Page excerpt:
Begin

BAD experience on train. 17 year old female vs 20 something man.

this male humanoid (doesn’t deserve to be called a man) is scum, he has no right to do what he did…

not sure what the rules are in Australia pertaining to personal defense, but here in the States, using a can of pepper foam (don’t use the spray, it’s too indiscriminate, foam can be targeted to a pinpoint area, no sprayover) or a handheld stungun would be permissible

personally, if this scum attempts to assault you again, i could see the following scenario playing out (assuming you have one of the low profile stunguns)…

scum attempts to assault Princess in the same manner as before
Princess grabs her Cell-Phone Stungun and positions the probe to impact the scum’s nether reasons, and proceeds to jolt the perp with 180,000 volts right in the happy-sacs

perp drops to the ground, twitching and unconcious

Princess makes an offhand comment about how perp must be an epileptic in a seziure, and gets away from the perp unharmed, then proceeds to tell the local law enforcement to pick up the human garbage in the train…

***this is not an endorsement of the above action, just a description of what might happen if the following variables existed, check with your local law enforcement on the legality of stunguns and mace first… ****

Fortunately, I’ve never encountered a frotteur. But I have travelled by public transport all my life, and have been sexually harrassed three times. It’s amazing how dirty it made ME feel, at the time, for a day or so, while the fault was the guys.

Once, I noticed by his heavy breathing and from the movement I saw from the corner of my eye, that a guy (business type, trenchcoat) was jerking off in the seat behind me. I just moved to another seat further away.

Two months ago, a guy in the seat across from me the path started fondling himself through his jeans. I guess part of the exitement for him was that in the full carriage I was the only one in a position to see him, unless somebody would come walking through. Again, I got up without looking at him ( I didn’t want to give him that satisfaction) and sat somewhere else. I did call my BF on my cellphone to come get me from the trainstation, to be on the safe side, though.

End

[Extracted records]
Begin

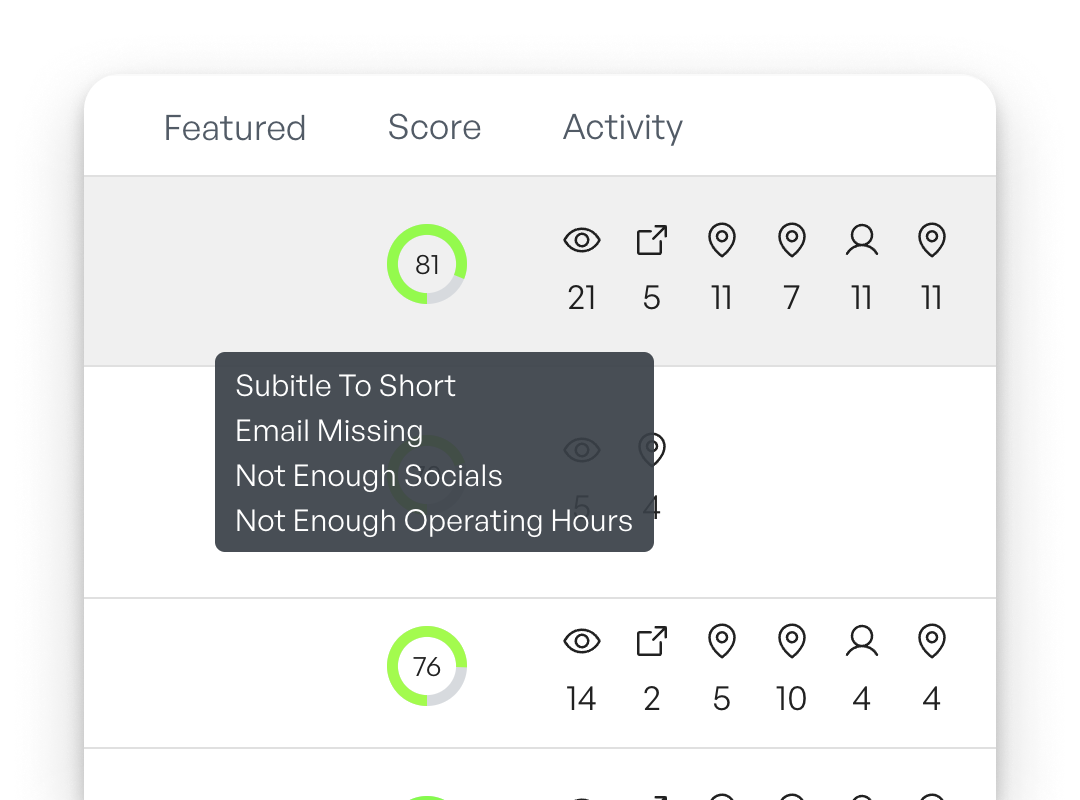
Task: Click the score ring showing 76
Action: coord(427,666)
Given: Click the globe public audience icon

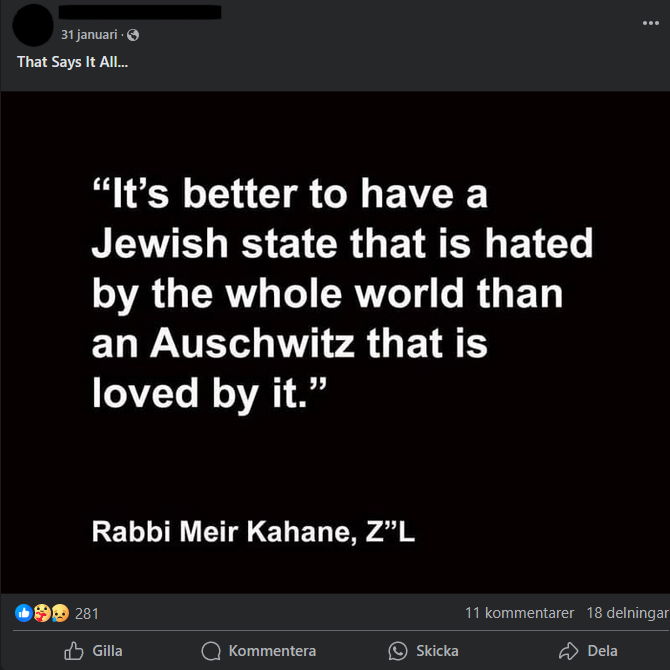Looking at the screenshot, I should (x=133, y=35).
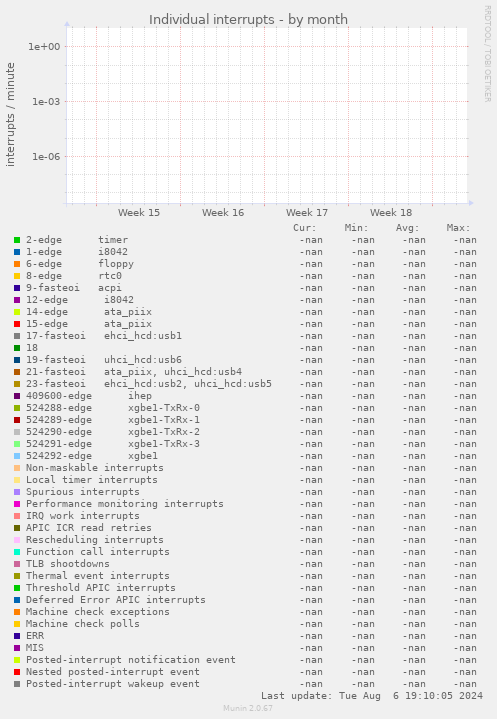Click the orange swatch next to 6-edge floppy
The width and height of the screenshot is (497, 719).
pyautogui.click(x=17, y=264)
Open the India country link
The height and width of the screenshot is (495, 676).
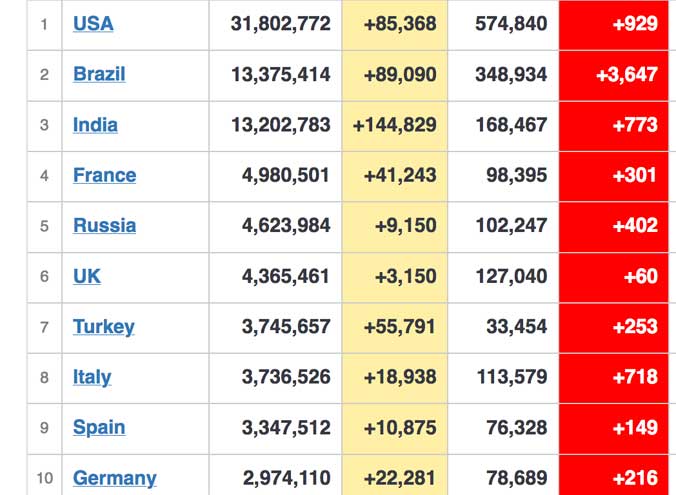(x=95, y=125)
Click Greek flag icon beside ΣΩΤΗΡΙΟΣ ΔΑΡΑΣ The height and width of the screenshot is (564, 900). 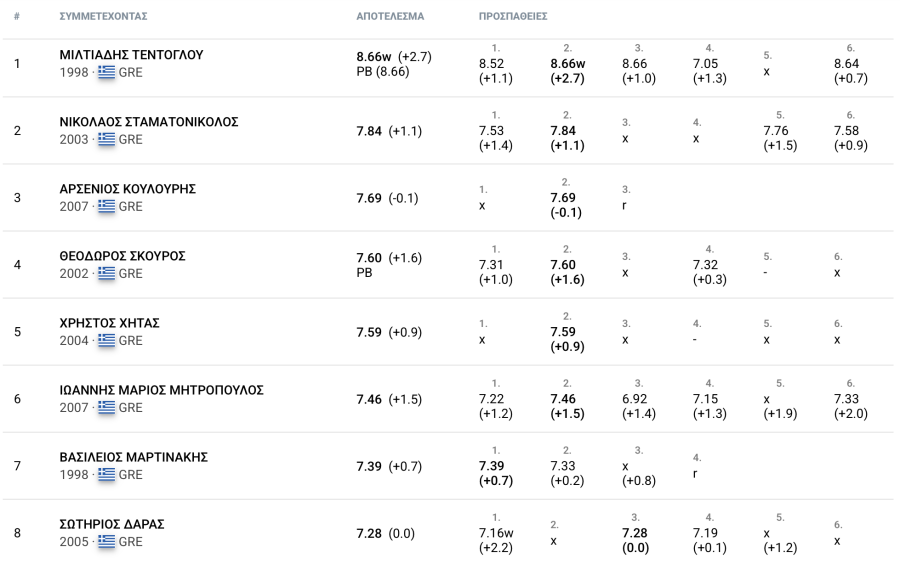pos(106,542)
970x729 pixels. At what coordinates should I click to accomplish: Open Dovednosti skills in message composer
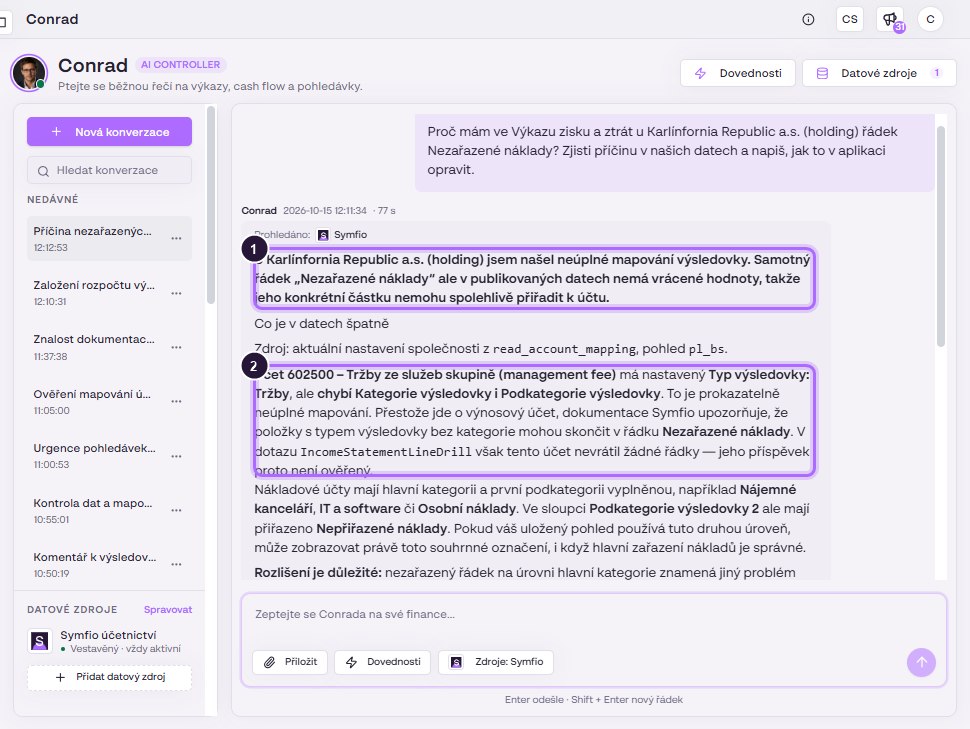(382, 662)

End
Begin

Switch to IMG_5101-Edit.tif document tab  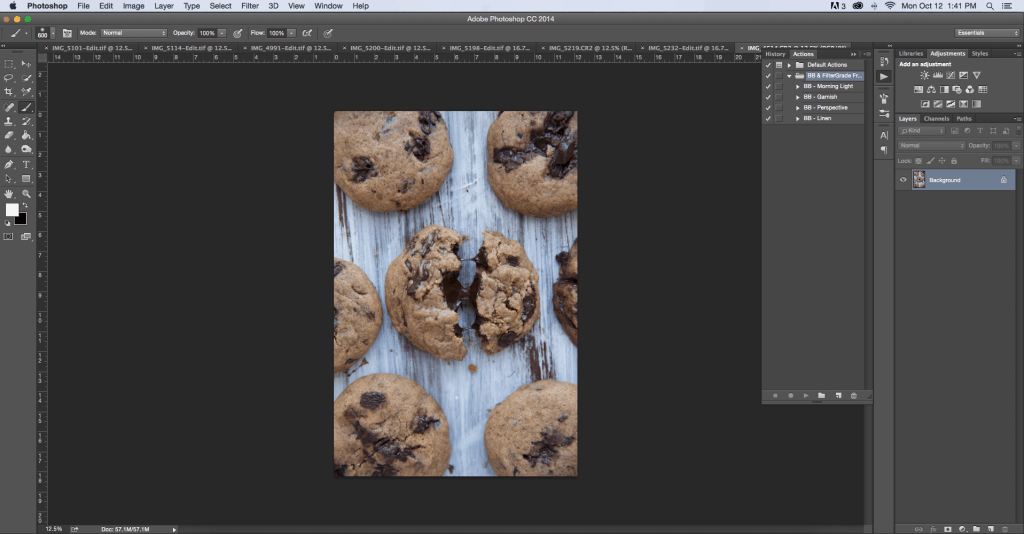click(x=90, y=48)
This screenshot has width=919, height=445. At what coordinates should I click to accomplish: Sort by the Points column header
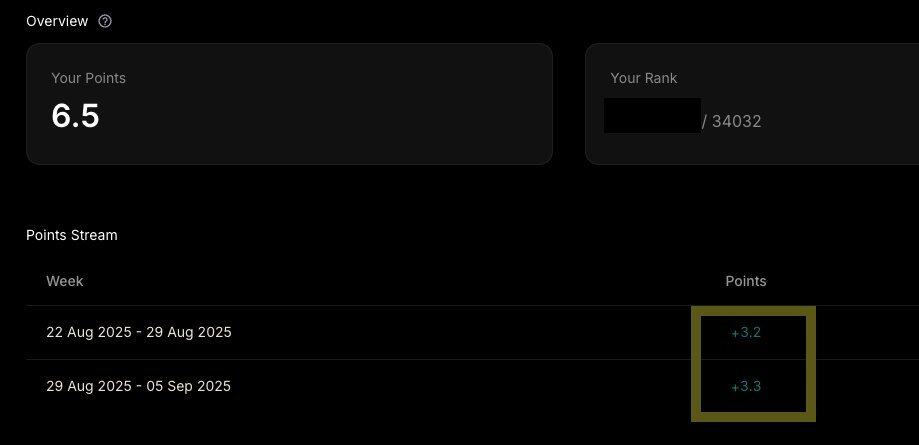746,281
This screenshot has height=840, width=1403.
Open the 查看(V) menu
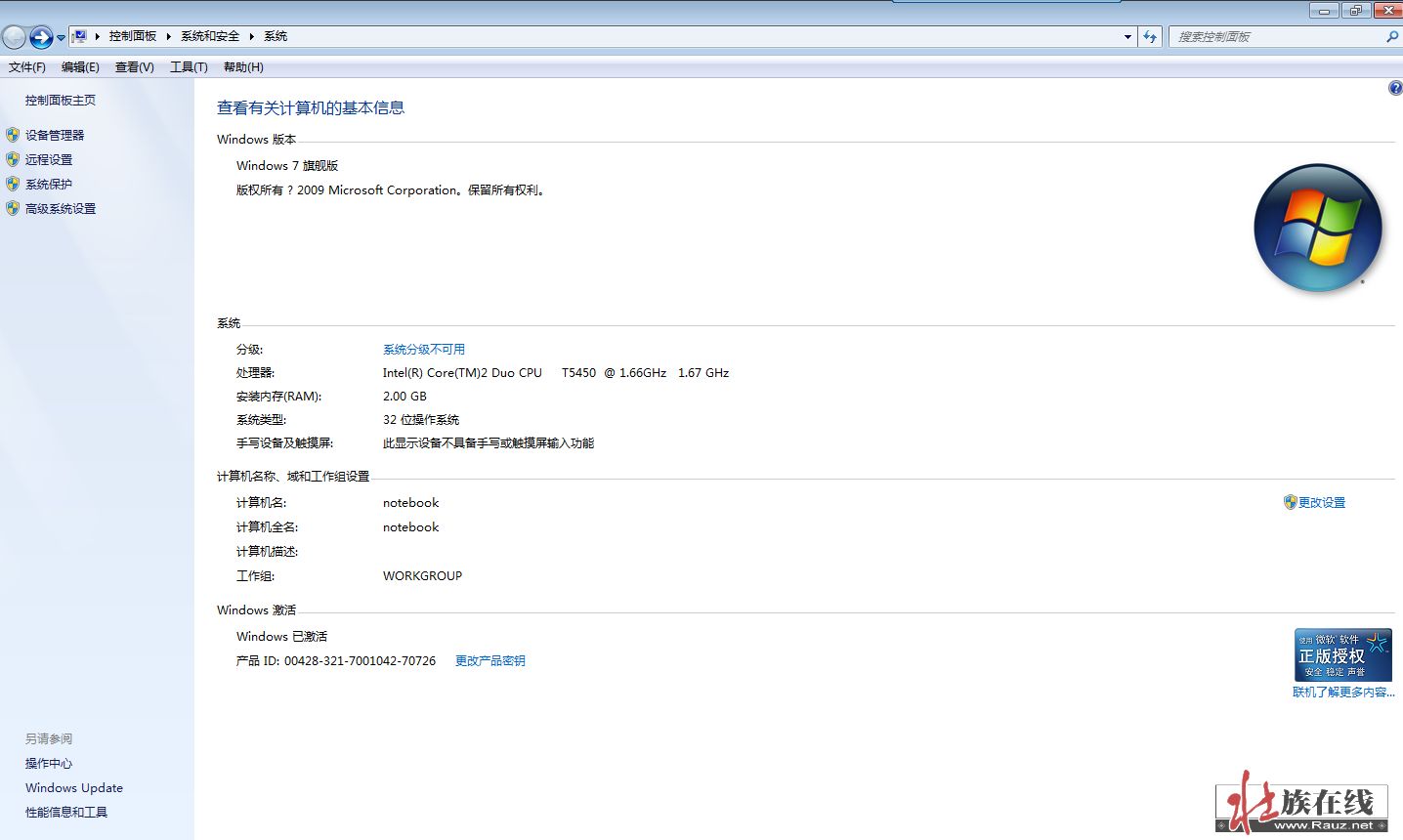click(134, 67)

End
Begin

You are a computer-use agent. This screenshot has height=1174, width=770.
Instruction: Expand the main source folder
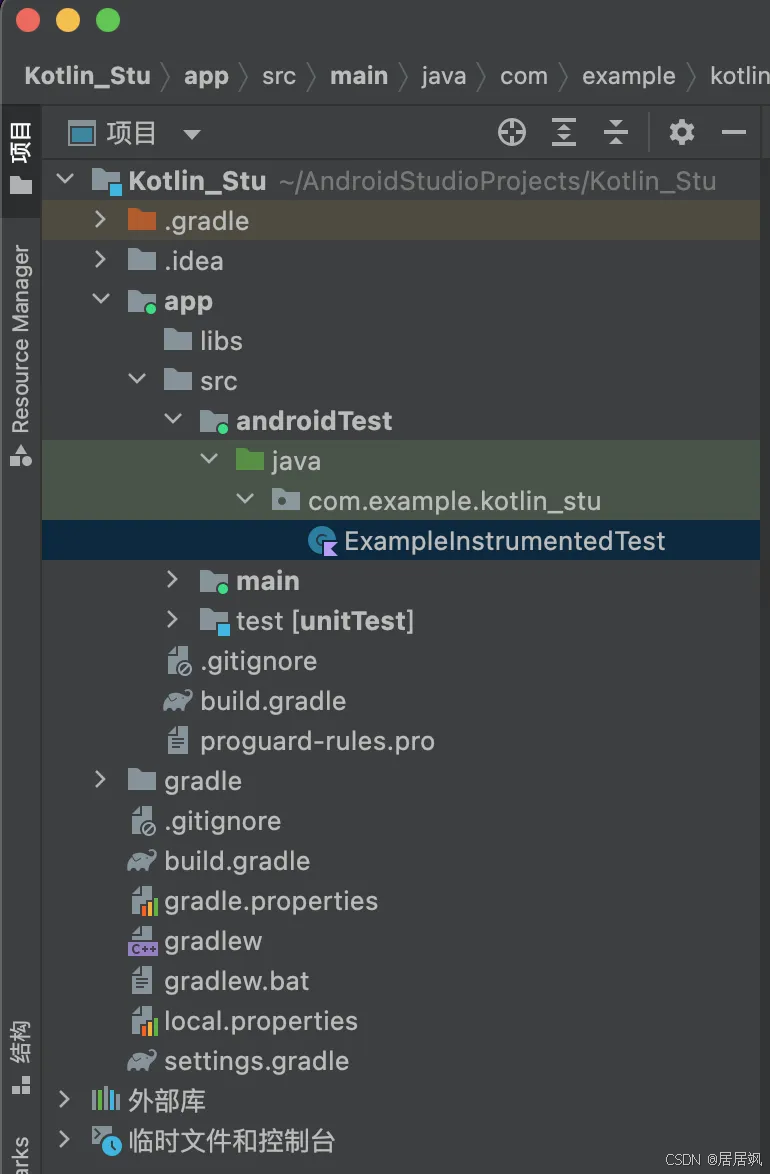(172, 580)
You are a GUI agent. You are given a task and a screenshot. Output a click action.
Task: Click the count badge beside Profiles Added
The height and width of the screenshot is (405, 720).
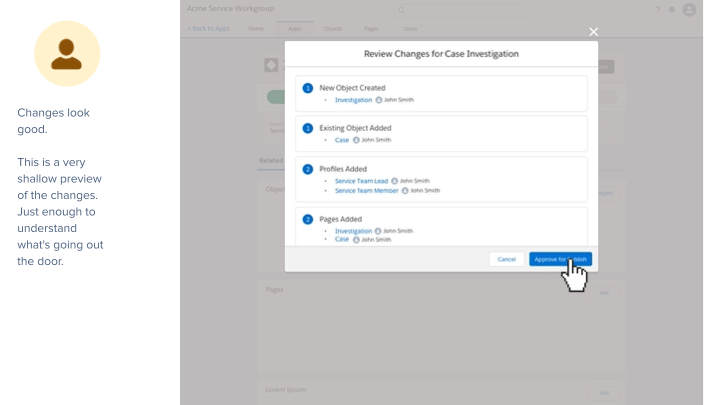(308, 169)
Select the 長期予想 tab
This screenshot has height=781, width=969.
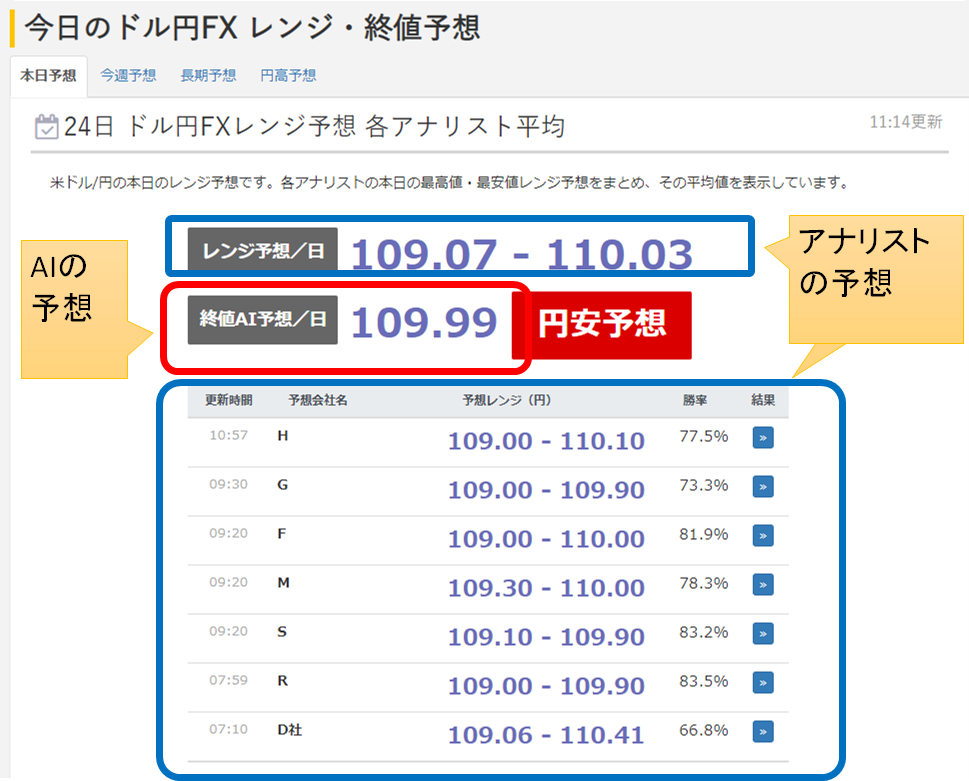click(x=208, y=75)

End

Task instructions: Please carry on the forum comments about harassment on public trains, picking up right after their last sentence.

Response to this task:
Bah, I still feel annoyed thinking about it, and wish I could have made the guy as uncomfortable as he made me. But I can’t think of anything. He’d jsut have sat up quicly and denied it.

One last story: when I was 13, I boarded an empty bus, waiting for departure at the bustation. I sat down on my favourite seat, in the back, next to the window. A 20-something guy, boarded the bus shortly after me and sat next to me, snuggling up to me.
I must have been incredible naive, but it never occurred to me he was after me sexually. Being a polite girl, I made some conversation with him about the school book I was reading (It was about classical Greece). He seemed interested in the subject, but kept snuggling closer and closer to me, untill he had me pinned in the corner. Then it dawned on me: of course, this guy wasn’t being friendly! The bastard *was after my seat! * He wanted the back-bench all to himself!
I closed my book, looked at him indignantly and said “Okay, you can sit here if you want.” Quickly, I rose, wriggeled past him and walked briskly to the front seat, where I sat down and resumed reading my book on Classical Greece.
A few minutes later, the guy rushed out the bus without looking at me. In hindsight, I think he was a pedophile of some sort, and my response had flabbergasted him so he didn’t know how to act - much like a lioncub doesn’t know what to do with a gazelle that won’t run away.
Ever since, I still think the unexpected, unafraid response will puzzle and distract these guys more then anything else. In your case, if I had had time to collect my wits, I might have said, in a loud voice, something like: “Sir, you’re rubbing up to me. Please, I’d like to know why. And what, exactly, do you mean with “You cunt, I’m going to get you?””

But then again, I’ve travelled by public transport for thirty years, and these three experiences don’t weigh against countless peaceful travels and dozens of pleasant friendly or amusing encounters. :slight_smile:

Some years ago, a friend of mine was riding the subway during rush hour. All of a sudden, she felt a hand rubbing her butt. She quickly turned around, grabbed the guy by the wrist, raised his hand up in the air and proclaimed in a very loud voice, “LOOK WHAT I FOUND ON MY ASS.” Hilarity ensued, and the guy exited the train at the next stop.

Cajun Man, your friend wins at life. :smiley: Rock on!

Atheist Princess, is there any way you could go with a friend or someone you know on your next subway trip?

Unfortunately no, there isn’t. I only make that trip once a week. And my friend shall be picking me up from the station until I feel safe again.

I have looked into the stun gun/pepper foam. Stun guns are illegal as far as I know but if pepper spray is ok…Kmart here I come :stuck_out_tongue:

I cant wait to see his guy. Hopefully it’ll be in the middle of the city, and I can tape something on his back like “PERVERT” or “I MASTURBATE ON TRAINS”. The sheer humiliation should be enough :smiley:

ps. Cajun Man, your friend is my hero

Should you not be able to find pepper spray, etc. a small spray bottle of perfume will do - it stings just as much or some cayenne mixed with water will do too.

The pure thought of the peppered-water makes me cringe.

ponders

smiles. first thoughtfully. then evilly

satisfied smile :slight_smile:

Two words:

Breath spray.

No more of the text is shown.